• SUPPLIED PASSAGE
* Start *
Years ago, marketers would try to quantify a company’s opportunity by talking about “the market”. The problem was, most of the market wasn’t realistically available to the company. So, in addition to misleading investors, the unrealistic market sizings misled the companies themselves, who would come to believe their own story and drive the company into the ground.
A new metric was needed – one that was grounded in reality – and so TAM was born.
TAM is the “Total Addressable Market”, and is meant to capture not just some marketer’s irrational estimate of the market, but only that segment of the market a company would reasonably be able to “address”. The TAM should lead anyone looking at it to understand the revenue opportunity in front of the business – not just some large, hard-to-digest “market” number.
Put a pin in that thought for a second. We’ll come back to it.
One of the issues our global economy has to deal with is the cycle of hype/bubble/crash that affect so many new markets and financial products. The easy mortgage money was a great deal – until it wasn’t. The valuation explosion of bad business models made investors rich during the dot-com bubble – until the bubble popped. You get the idea.
So it was with interest that I read this Financial Times article by Jamie Powell about the explosion of TAM measurements in investment guidance and S-1s (an S-1 is the investor document a company circulates in support of it’s coming IPO). Here’s a graph showing the increase in use of the term “TAM” in S-1s.
An excerpt from the article:
Now regardless of whether you think any of the total addressable market claims are fair, it’s generally accepted that when you speak of a market opportunity it constitutes revenue opportunity. For instance, if Uber took 10 per cent of the $5.7tn transport market it mentioned, that would mean potential revenues of $570bn.
* End *
• EXERCISE TASK A
Repeat word for word the part of the passage on total addressable market starting at "Years ago, marketers" and ending at "into the ground.".

• DATA FOR THIS TASK
* Start *
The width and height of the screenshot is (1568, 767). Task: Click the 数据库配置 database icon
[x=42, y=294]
* End *
* Start *
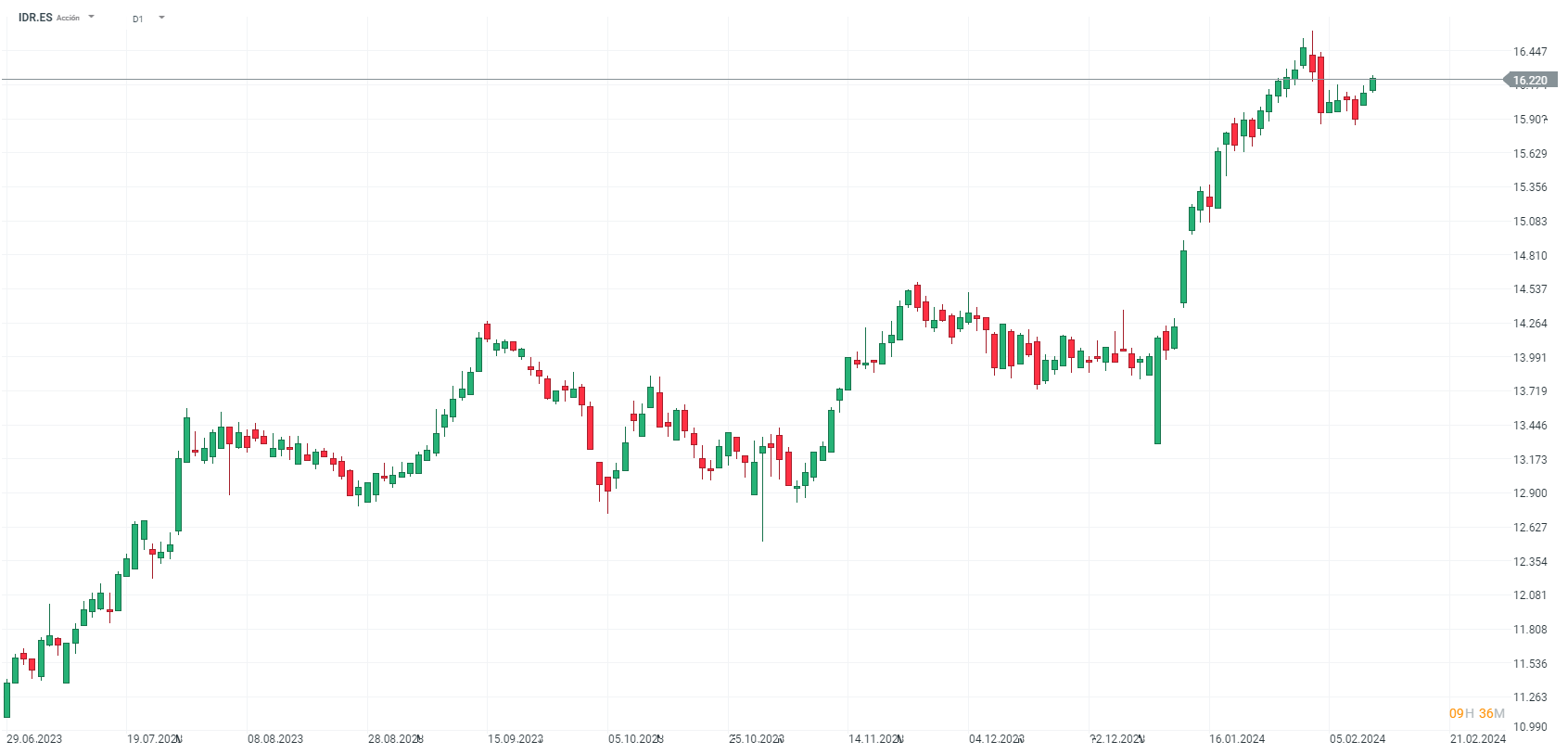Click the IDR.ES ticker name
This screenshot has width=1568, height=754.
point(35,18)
* End *
* Start *
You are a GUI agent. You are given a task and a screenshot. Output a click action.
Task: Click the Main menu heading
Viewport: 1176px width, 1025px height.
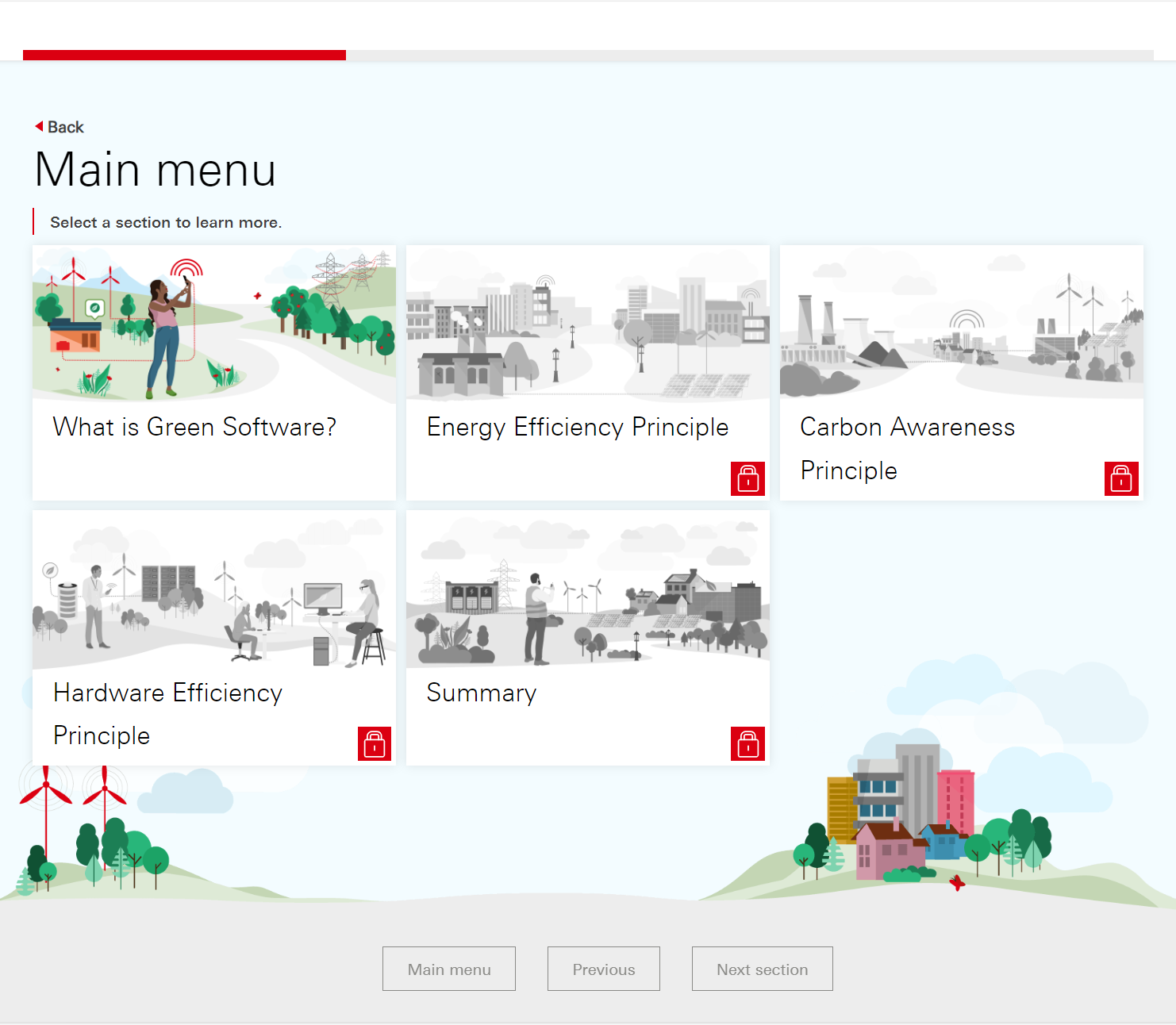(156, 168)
* End *
• EXERCISE TASK B
Give the rows starting at the line that contains "The width and" and ending at the line that contains "[x=42, y=294]" as a two-column CSV with the headers instruction and answer. Use one line for each row, put each field in quotes, and replace line breaks with spaces.

• ANSWER A
Years ago, marketers would try to quantify a company’s opportunity by talking about “the market”. The problem was, most of the market wasn’t realistically available to the company. So, in addition to misleading investors, the unrealistic market sizings misled the companies themselves, who would come to believe their own story and drive the company into the ground.

• ANSWER B
instruction,answer
"The width and height of the screenshot is (1568, 767). Task: Click the 数据库配置 database icon","[x=42, y=294]"